Burada bir noktaya daha dikkat çekmek gerekiyor. Başepiskopos Ateşyan, 17 Ocak 2016’da Getronagan Lisesi yararına düzenlenen madağda, yurt dışında yaşayan ve Türkiye’de el konulmuş mülklere sahip olan birçok kişinin, tapu iadesi davalarının sonuçlanmaya yakın olduğunu ve bunlardan birinin kazanması durumunda mülkünü ‘Hovakim 1461’e bağışlayacağını açıklamıştı. Başepiskopos Ateşyan’ın bu tip davalarda komisyon karşılığı aracılık yaptığı bizzat kendi açıklamalarıyla sabit.

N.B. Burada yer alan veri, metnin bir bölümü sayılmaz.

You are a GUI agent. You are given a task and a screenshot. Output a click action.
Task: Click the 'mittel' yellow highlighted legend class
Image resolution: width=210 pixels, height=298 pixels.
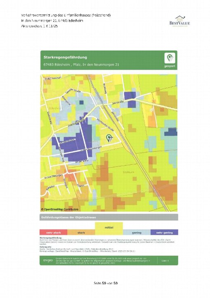[x=109, y=228]
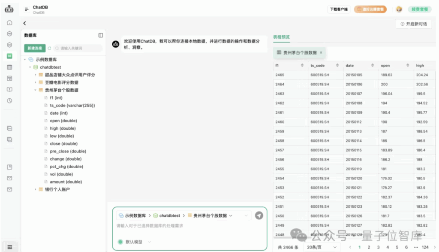Click the refresh icon beside 新建连接
439x252 pixels.
coord(49,49)
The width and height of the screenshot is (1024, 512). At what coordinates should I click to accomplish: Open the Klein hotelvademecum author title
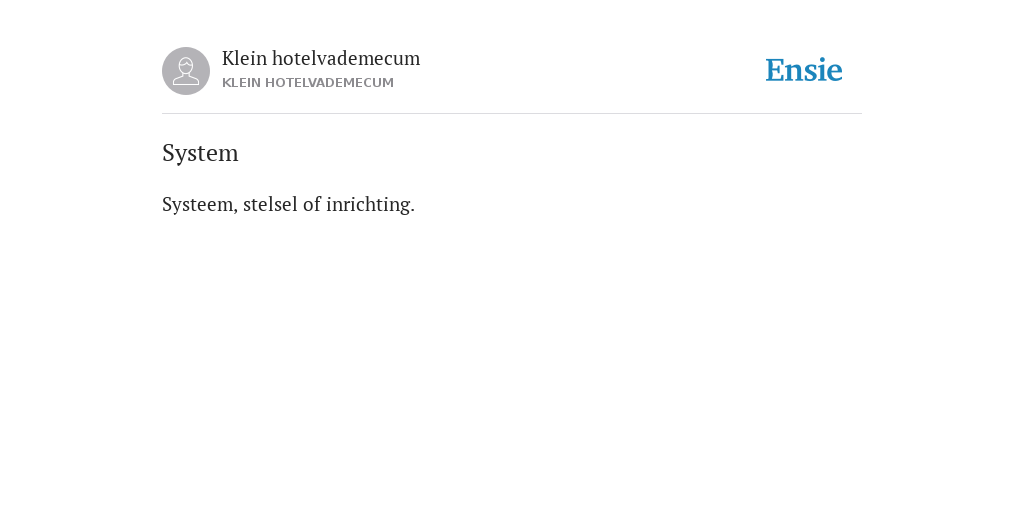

Bahsettiği davalardan sadece kendisinin haberdar olması her tür spekülasyona mahal veriyor. Yine Beykoz Surp Nigoğayos Kilisesi Vakfı’na ait arsanın üst kullanım hakkı tartışmaları da diğer bir akçeli tartışma olarak güncelliğini koruyor.
Şimdi yeri gelmişken Agos’un röportaj tekliflerine yanıt vermeyen ancak cemaatin diğer yayın organlarına röportaj veren Başepiskopos Ateşyan’a iki temel soruyu buradan sormak istiyoruz.
İstanbul Valiliği’ne kendi elinizle teslim ettiğiniz, patrik seçimi yapılmasına dair dilekçenin akıbeti ne oldu? Daha önce “İşgüzar kimseler başvuru yaptı o yüzden seçim yapılamadı” diyerek, tek görevi seçim başvurusu yapmak olan ‘Müteşebbis Heyet’i suçlamıştınız. Şimdi sorumlu kim?
Sizin yönetiminizde Patrikhane, üç yıldan bu yana hesap vermeyen bir kurum. Kurduğunuz ‘Hovakim 1461 Vakfı’nın, zaman zaman sizin de eleştirdiğiniz Beyoğlu Üç Horan Vakfı’ndan farklı olacağı nasıl garanti edilebilir? Beykoz Ermeni Mezarlığı arazisinin, değerinin çok altında kiraya verilen Tokatlıyan Han’dan farklı bir geleceğe sahip olacağına dair güvence verilebilir mi?